Investing in Canada’s Clean Future: Financial Innovation to Drive the Low Carbon Transition

solar panels

Image source: National Observer

Global carbon dioxide emissions have significant contributions from the electricity and heat generation sector. In 2011, this sector accounted for over 40 per cent of global emissions. Shifting power generation from fossil fuels to renewable energy can have a powerful role in reducing emissions. The IEA forecast for the share of renewable energy in global power generation has grown over the last decade. But limitations to profitable clean energy projects exist due to high upfront costs and a lack of accessible financing.

CoPower is a clean energy finance and crowd investment company that matches clean energy firms with investors by selling retail green bonds. Jonathan Frank, director of clean energy projects at CoPower, spoke about creative financing solutions to support the growth of Canada’s clean energy industries at the SOCAAR Seminar on July 5th.

The growing proportion of power generation by renewable energy is mostly due to the cost reduction of clean technologies, like solar panels. The cost of solar panels dropped from $100 per watt in 1975 to $0.61 per watt in 2016. Another driver for clean energy is the emerging trend towards a network of distributed power where power flows two ways between the grid and consumer.

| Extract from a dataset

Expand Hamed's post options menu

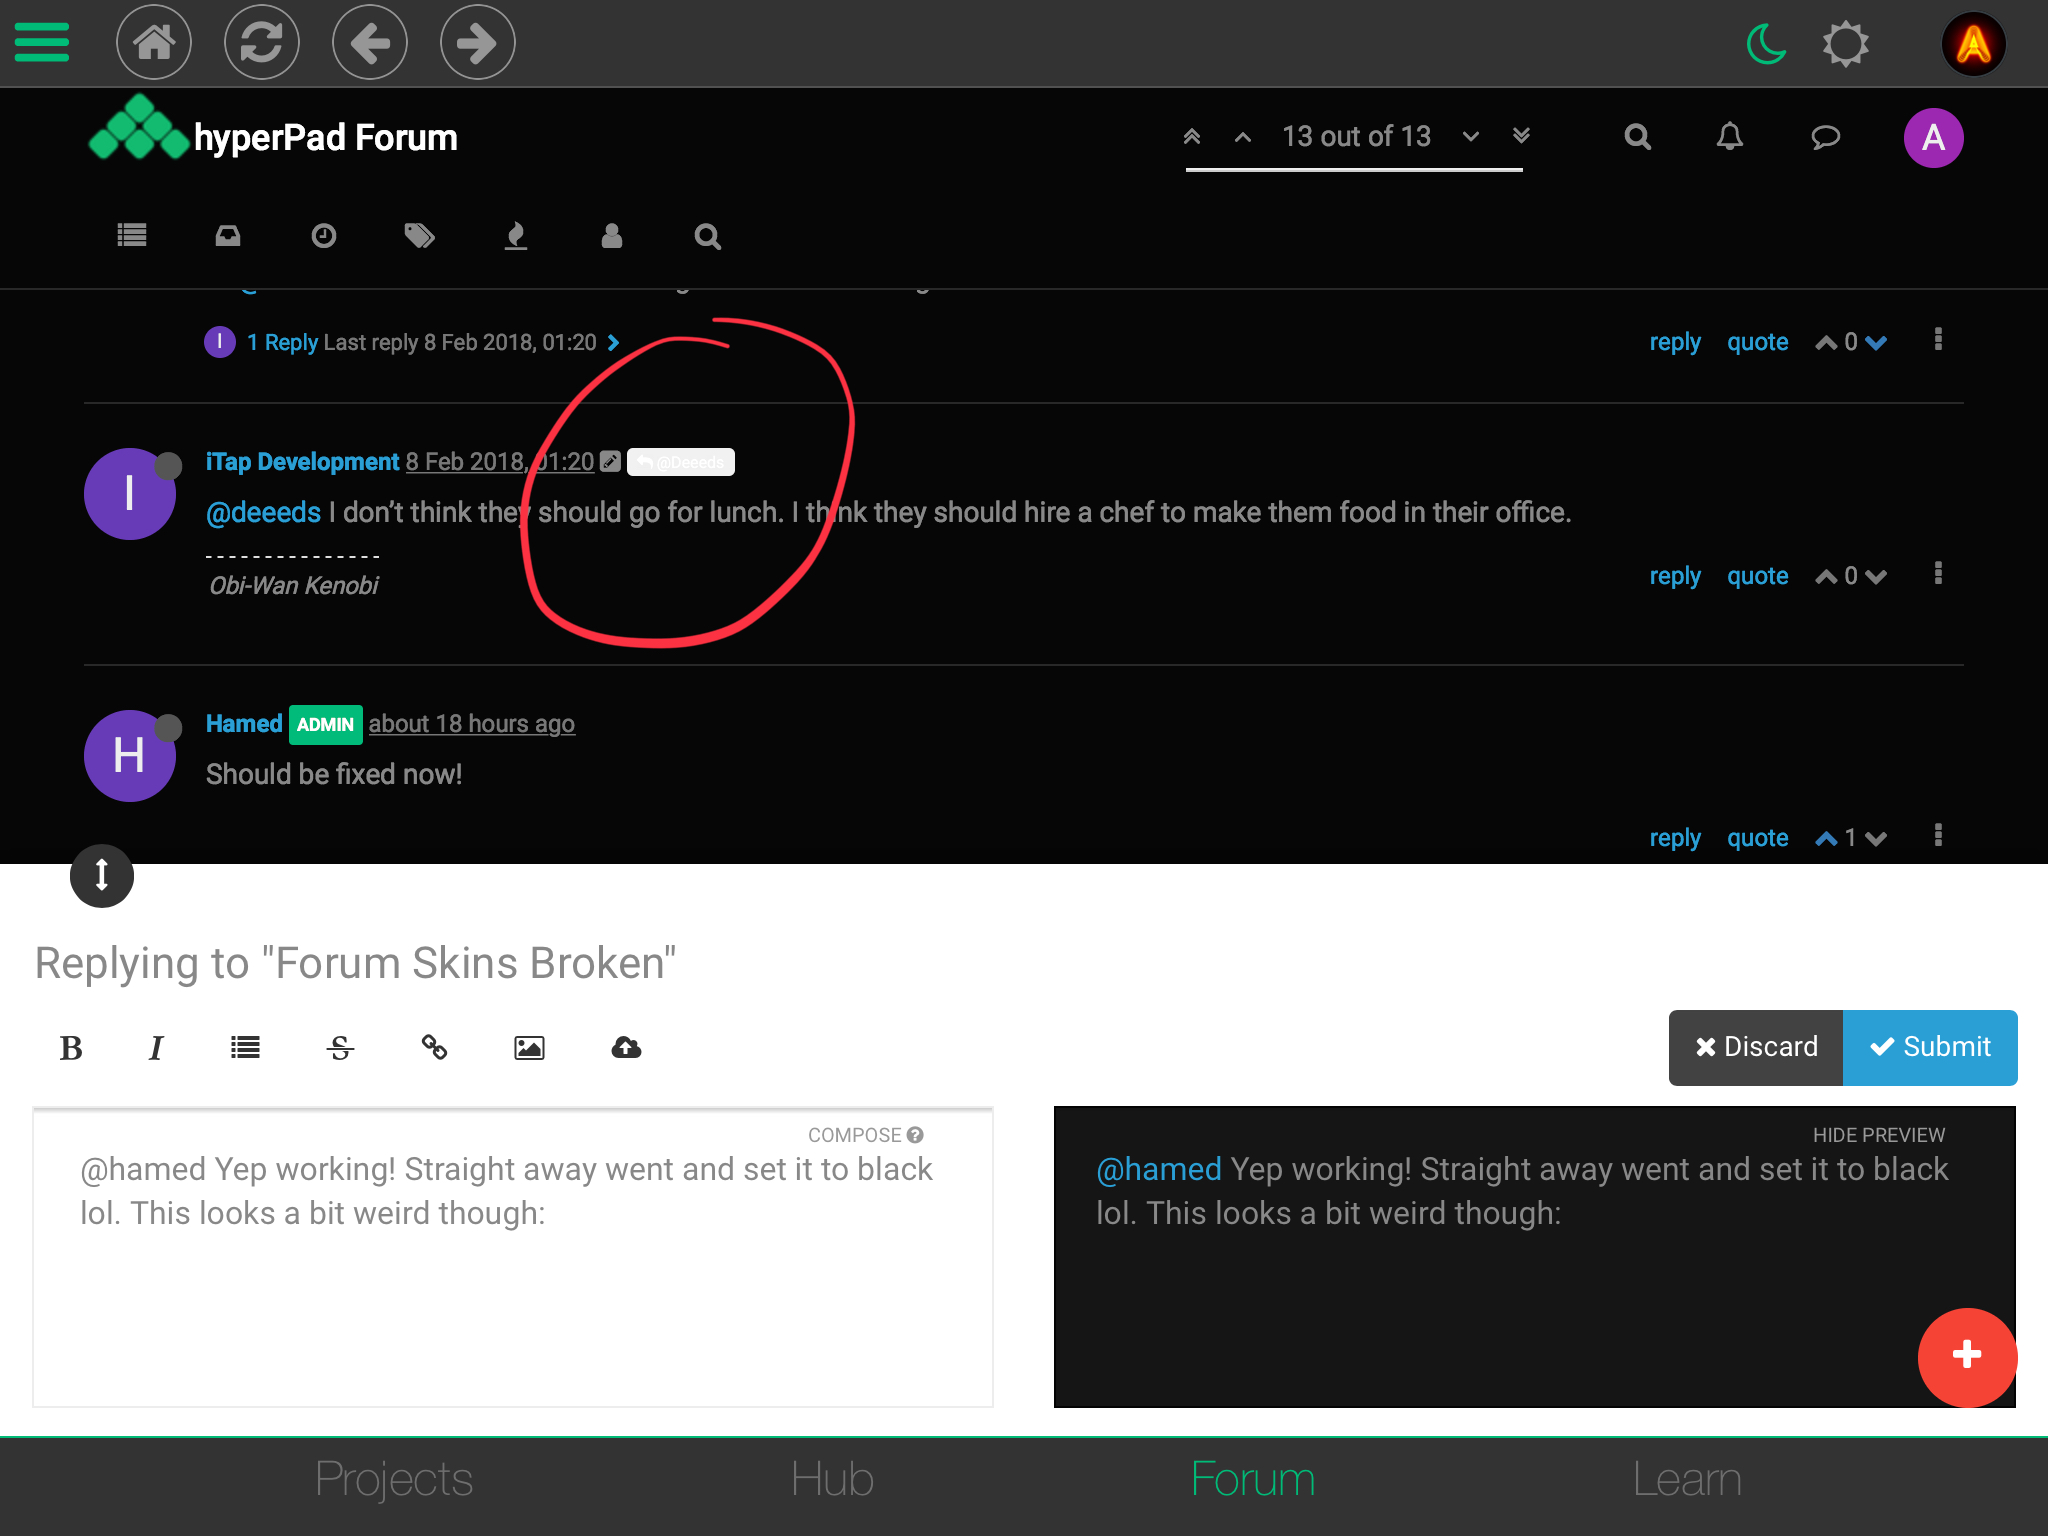1938,836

Despite key energy trends, clean energy projects are typically stalled by big upfront infrastructure costs. This is where CoPower steps in to match clean energy firms with investors, allowing firms to have access to project financing to build clean energy infrastructure while investors have access to products that offer financial returns and carbon dioxide emission reductions. CoPower’s project financing structure centres around the borrower who is the special project company. Other partners involved include the sponsor who is the project developer, the service provider who is the engineering firm building the project, and the counterparty who pays the borrower for the services received. CoPower’s role is the lender of the project and owns the project assets.

Utilizing this financing structure, CoPower has established over 11 million dollars in financing for clean energy projects, including: Harbourfront Center Energy Efficient Project, Winsor Rooftop Solar Panel project, and LED Retrofits Municipality of Peel. CoPower’s investment criteria include financing proven technology with service providers who have a strong track record in their delivery.

CoPower’s financial structure operates with a triple bottom line in which there’s real and measurable carbon dioxide emission reductions; it contributes to the acceleration of technology deployment and building new energy markets; it democratizes the sector and creates a broader investor base. In has talk, Frank described how their financing model was applied to a energy-as-service project for geothermal energy in Quebec as well as a lighting-as-service project for LED lighting markets in condominiums across Ontario, Alberta, BC.

Frank believes the next projects for innovative financing will involve energy storage projects, micro-grids for far north communities who rely on diesel energy, net zero or energy positive buildings that integrate technologies like solar, LED, and geo-exchange in bundled technologies.